**Problem to solve**
It would help if you retyped the data exactly, leaving out the pictures.

**Extracted entries**
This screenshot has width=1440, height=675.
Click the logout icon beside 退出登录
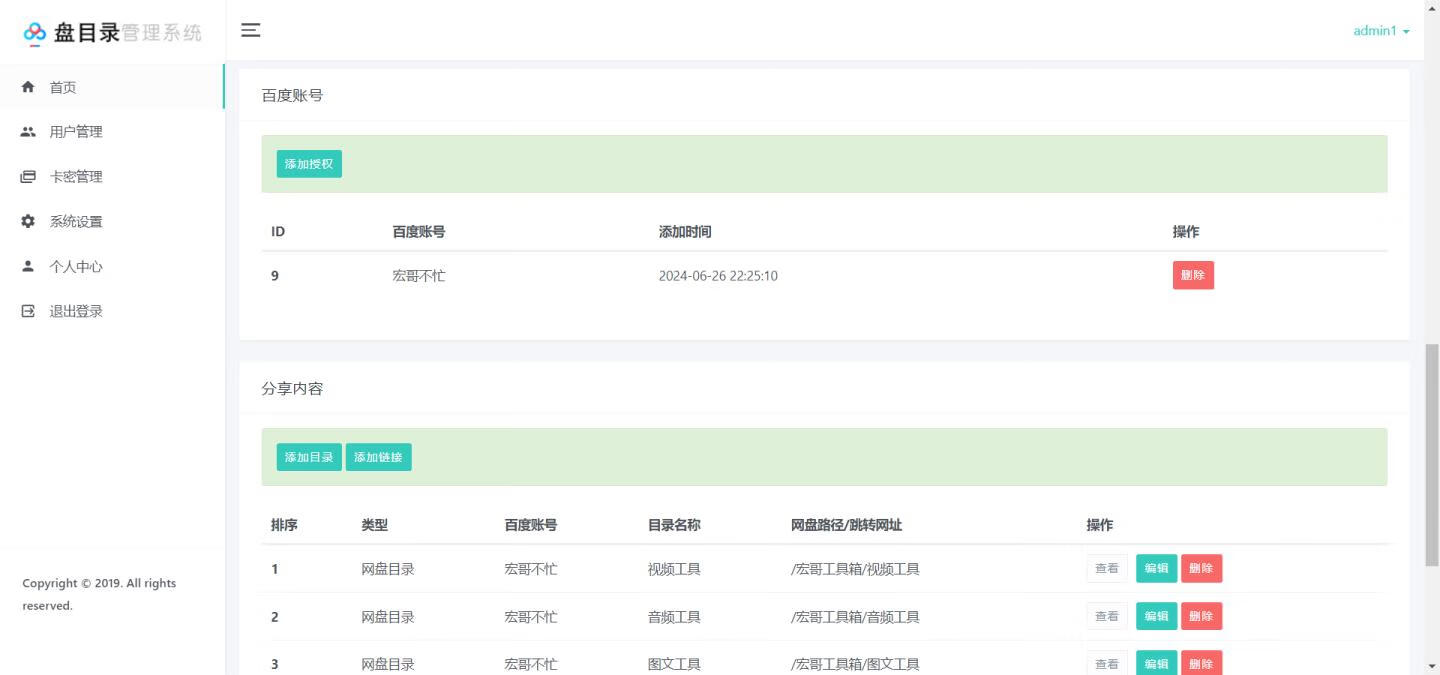28,311
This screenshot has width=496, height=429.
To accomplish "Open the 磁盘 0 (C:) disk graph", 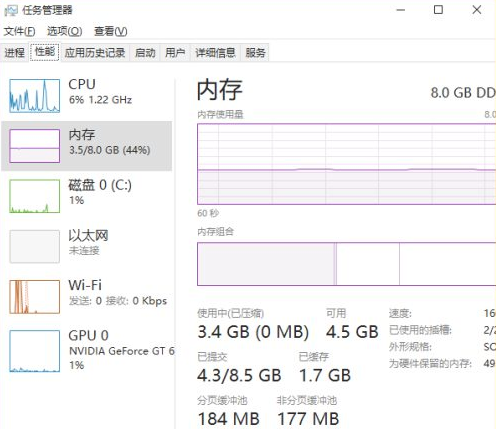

**Exercise solution**
This screenshot has width=1440, height=675.
Click the logout icon beside 退出登录
28,311
This screenshot has width=496, height=429.
To accomplish "Open the 磁盘 0 (C:) disk graph", 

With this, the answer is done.